Her iki davanın da devam ettiği öğrenildi.
-"Verilecek para ile yeni ev, sera yapmak mümkün değil"-
Mahalle sakinlerinin kamulaştırma iptali davasını takip eden avukat Necati Yılmaz, AA muhabirine yaptığı açıklamada, kamulaştırılmak istenen alanların birinci sınıf verimli tarım arazisi olduğunu, mahallede yaşayanların seracılık yaparak geçimlerini sağladıklarını söyledi.
Yeşilköy Mahallesi’nin bir kısmının 1974 ve 1997 yıllarında kamulaştırıldığını bildiren Yılmaz, "Şimdi de mahallenin tamamı kamulaştırılmak isteniyor. Bir milyon 100 bin metrekare gibi büyük bir alanın kamulaştırılmaya çalışılmasını doğru bulmuyorum. Zaten mevcut havalimanı arazisinin sadece üçte ikisi kullanılıyor. Dolayısıyla yeni alana ihtiyaç bulunmuyor. Yapılması planlanan yapılar için mevcut havalimanı içinde yeterli alan var" dedi.
Yapılması planlanan kamulaştırma ile Yeşilköy Mahallesi’ndeki okul, mezarlık gibi alanların da yok edileceğini savunan Yılmaz, şunları kaydetti:
"Kamulaştırma, çok cüzi rakamlarla yapılmaya çalışılıyor. Bu insanlar geçimlerini çiftçilikle, seracılıkla sağlıyor. Kamulaştırma ile köylülerin seracılık yapma imkanı ortadan kaldırılıyor. Verilecek para ile bu insanların başka bir yerde yeni ev, sera yapmaları mümkün değil. İnsanlar arazilerinin değerinin verilmesi için direniyor. İnsanların çiftçilik yapma olanaklarını kaldırırsanız, yaşama hakkını da ellerinden almış olursunuz. Tarıma elverişli bir arazi olan mahallenin havalimanına feda edilmesi, en son düşünülmesi gereken şeydir."

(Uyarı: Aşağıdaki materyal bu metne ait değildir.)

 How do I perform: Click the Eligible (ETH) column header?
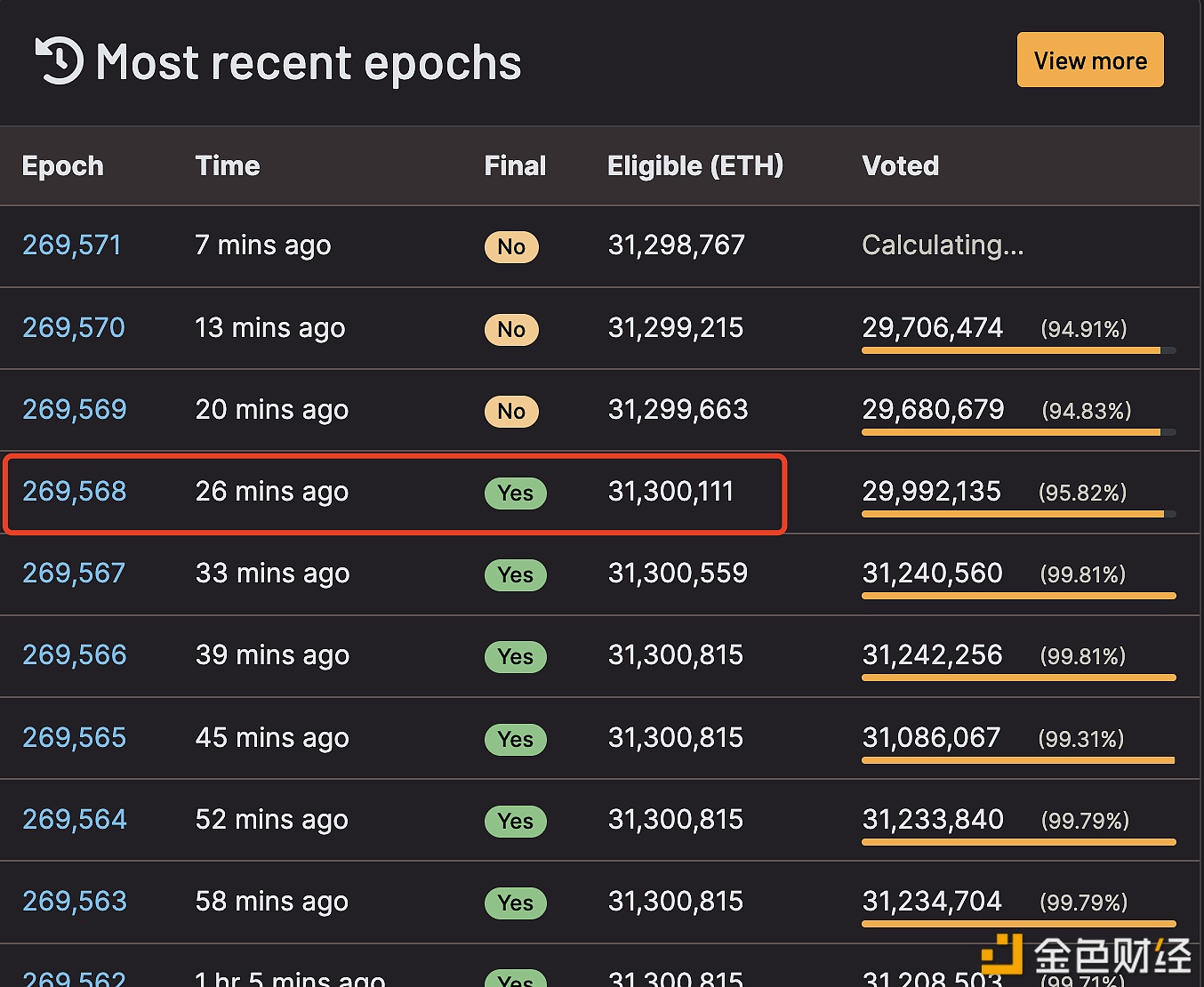[694, 166]
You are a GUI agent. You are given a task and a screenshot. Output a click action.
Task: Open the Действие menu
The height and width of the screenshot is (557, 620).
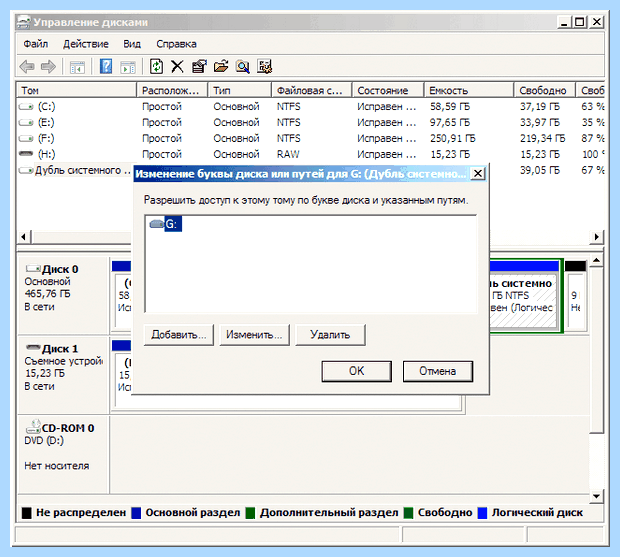(86, 44)
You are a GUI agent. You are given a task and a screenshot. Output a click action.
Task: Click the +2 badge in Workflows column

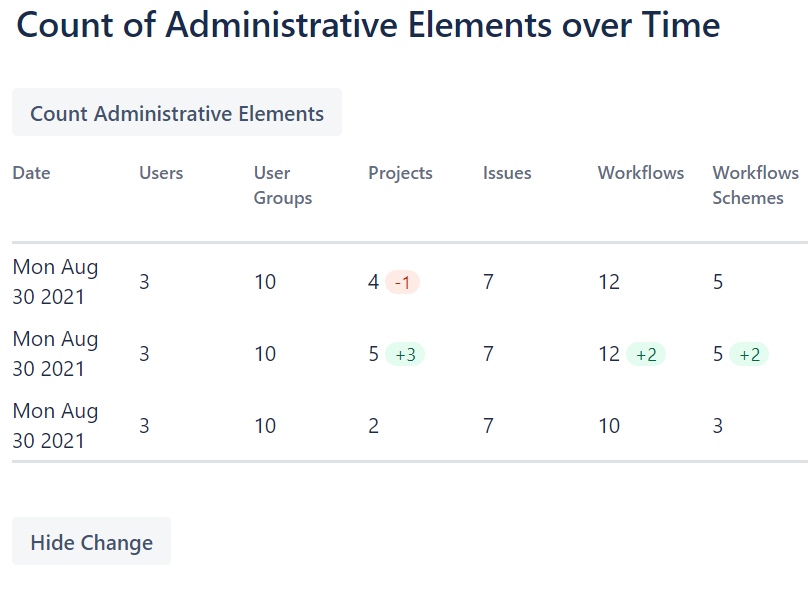[x=646, y=355]
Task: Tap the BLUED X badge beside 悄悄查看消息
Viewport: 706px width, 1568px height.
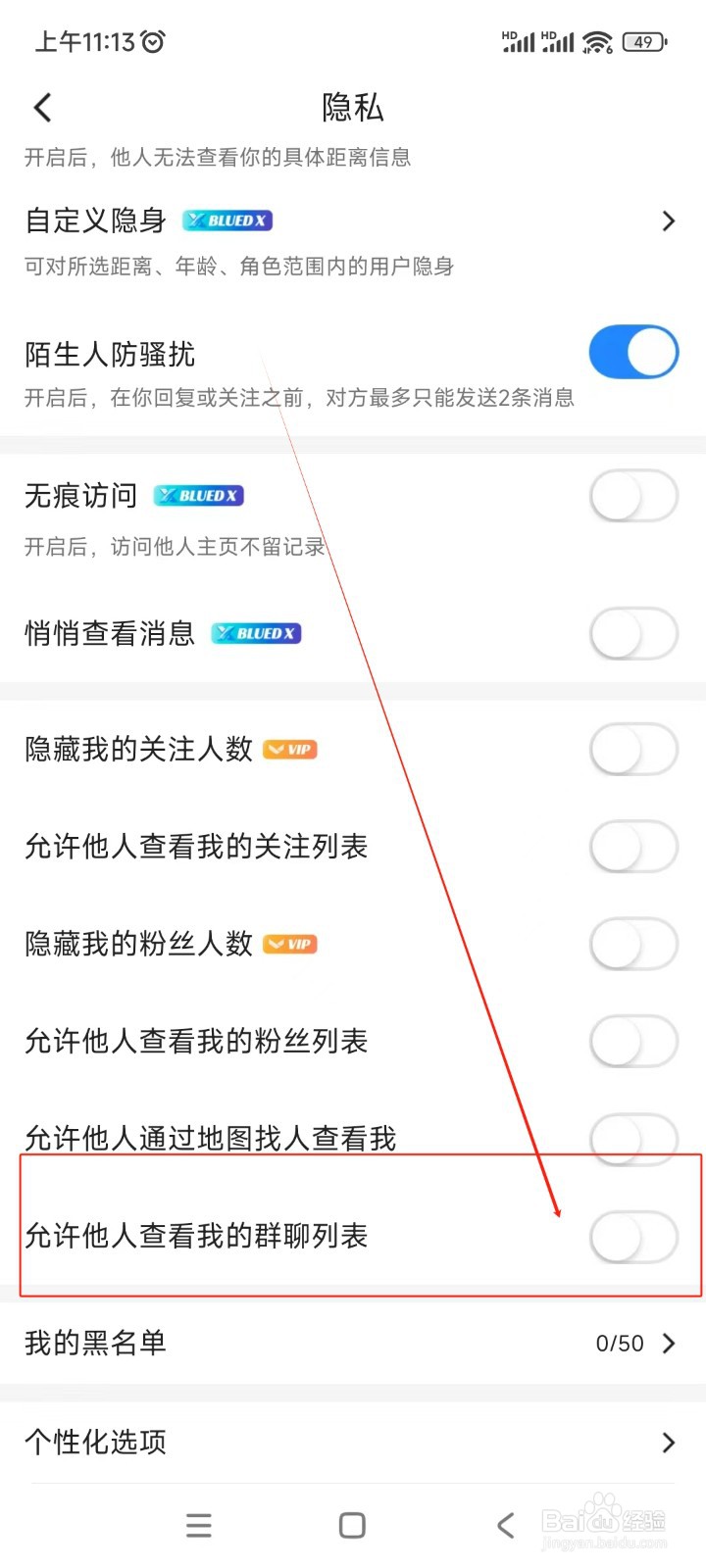Action: pos(256,634)

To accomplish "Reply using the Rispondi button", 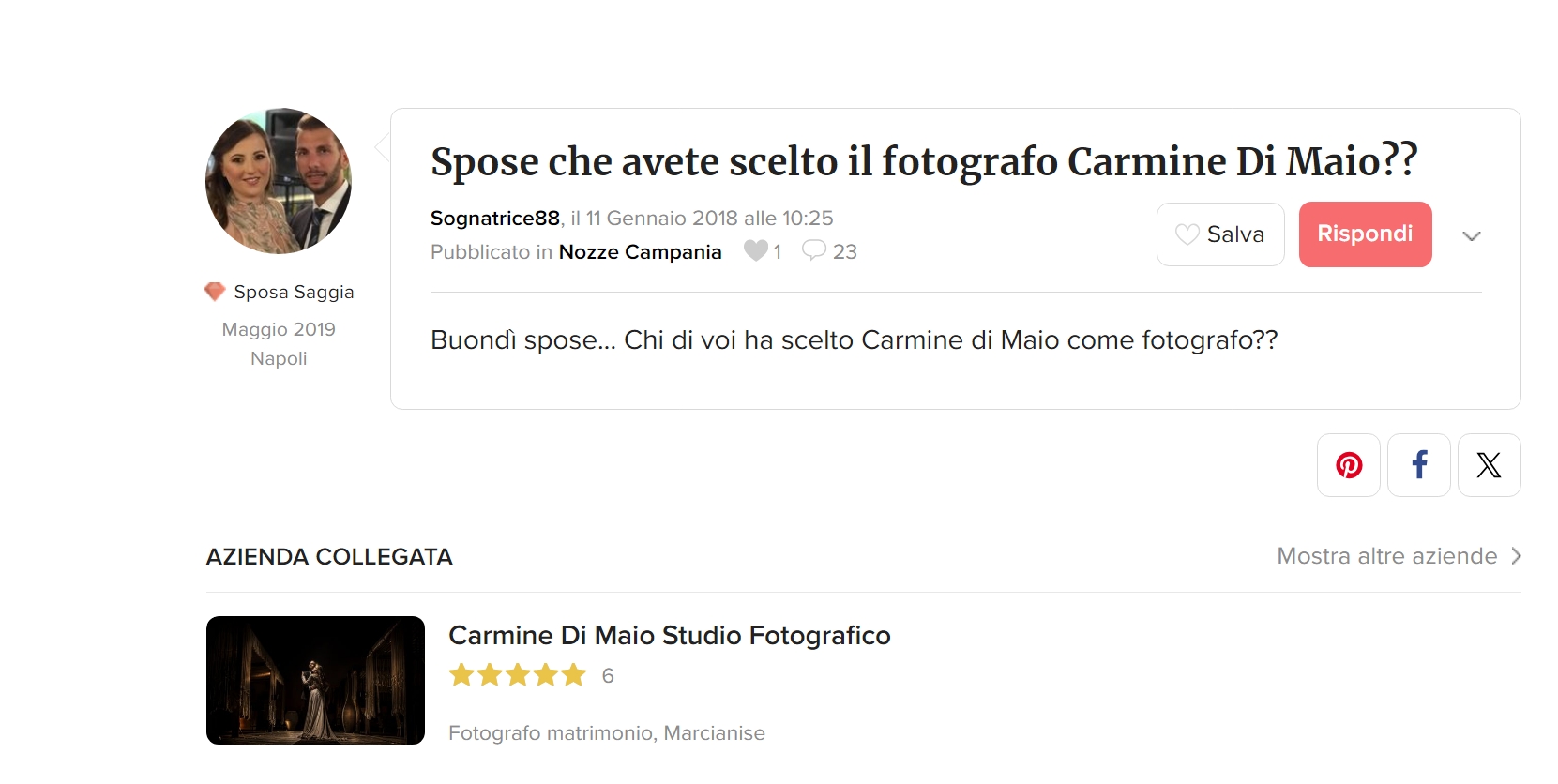I will [x=1365, y=234].
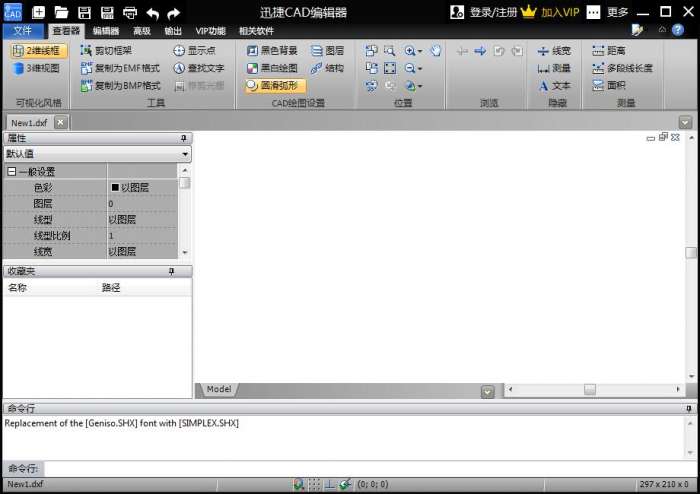Click the print icon in title bar
The height and width of the screenshot is (494, 700).
pyautogui.click(x=130, y=13)
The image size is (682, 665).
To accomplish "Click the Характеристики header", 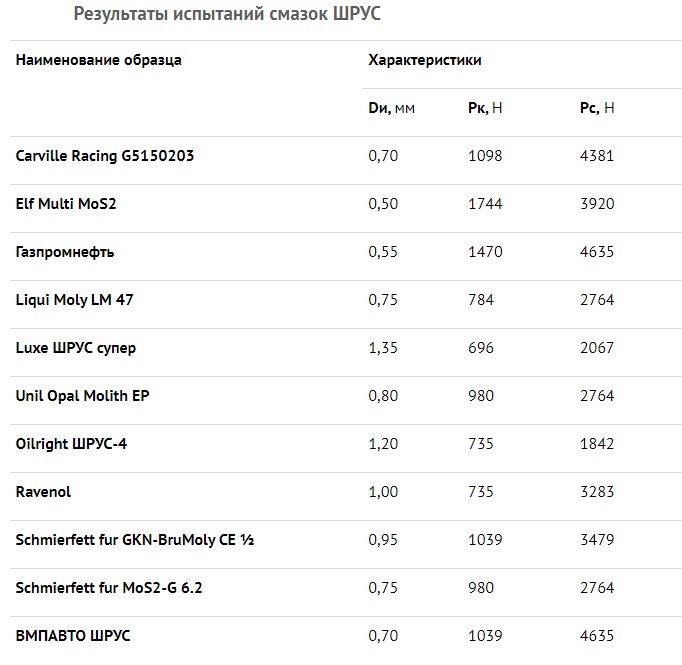I will coord(425,60).

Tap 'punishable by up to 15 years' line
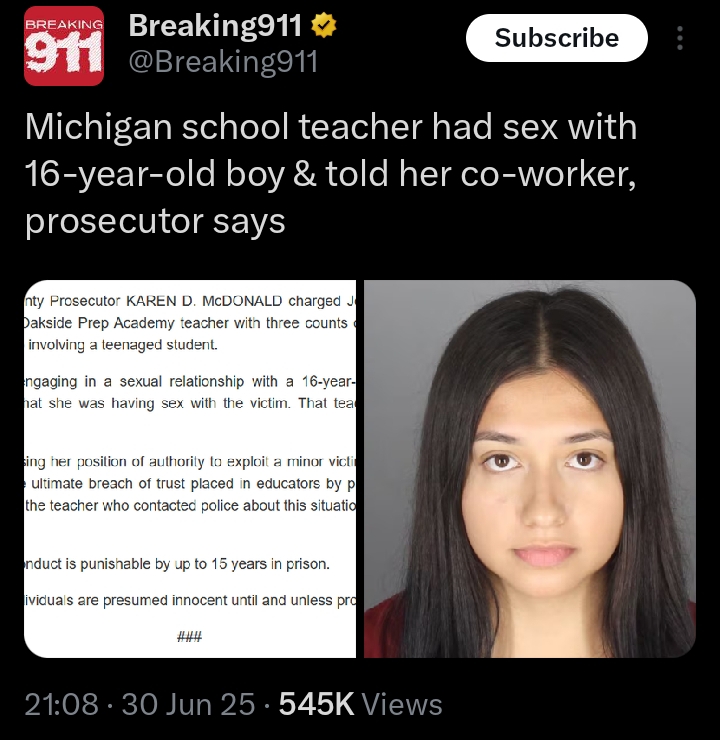[x=177, y=564]
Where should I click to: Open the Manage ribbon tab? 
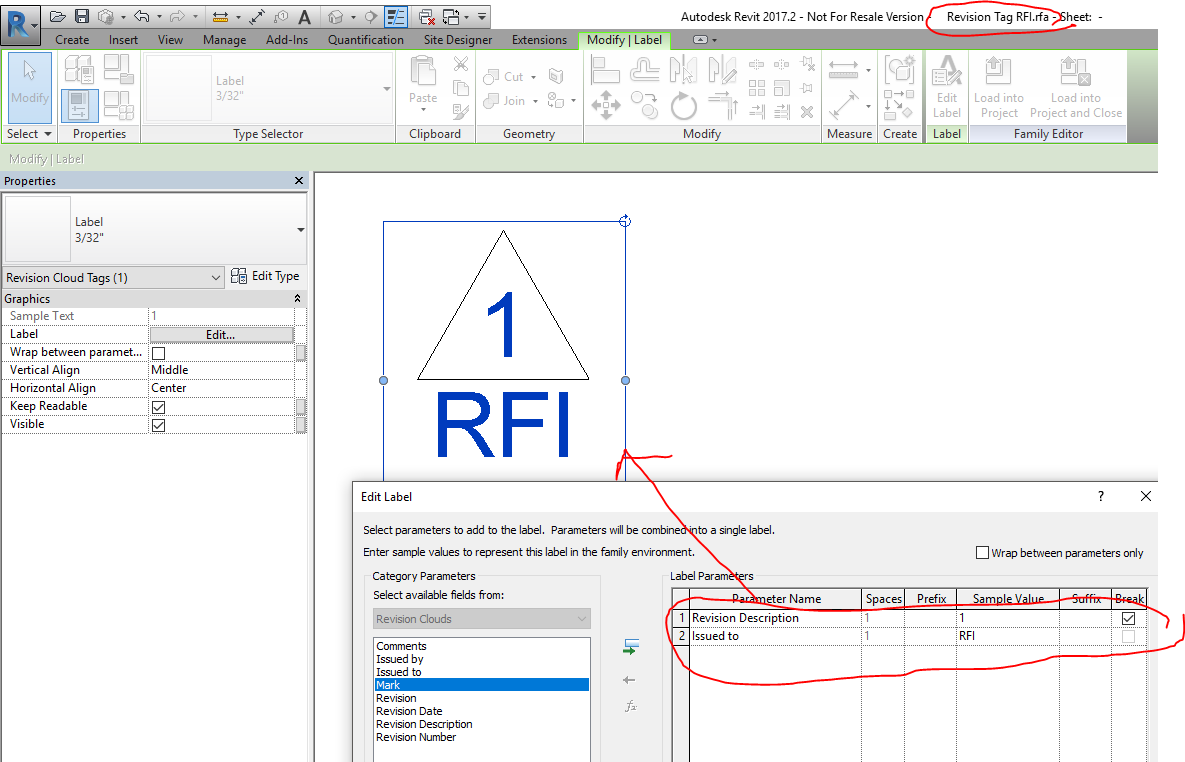click(224, 40)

Yılmaz, imar planlarında mahallenin konut alanı olarak görüldüğünü anlatarak, "Oysa öncelikle kamulaştırılması planlanan yerin imar planı değişikliğinin yapılması gerekir. Kamulaştırma kararında 8-10 gerekçe yazıldı. Ancak, bir tane gerekçesi olması gerekir. Mahallede uçuş güvenliği olmadığı söyleniyor. Oysa İstanbul’da Ataköy, Yeşilköy ve Yeşilyurt havaalanıyla iç içe" diye konuştu.
-Mahalle sakinlerinin görüşleri-
Mahalle sakinlerinden Mehmet Çabuk ise, kendilerine verilen kamulaştırma bedelinin hiçbir şey yapamayacakları bir fiyat olduğunu savunarak, "Bizim gidecek yerimiz yok. Ama mutlaka kamulaştıracaklarsa, mahallemizi başka bir yere taşısınlar. O zaman kabul edebiliriz" dedi.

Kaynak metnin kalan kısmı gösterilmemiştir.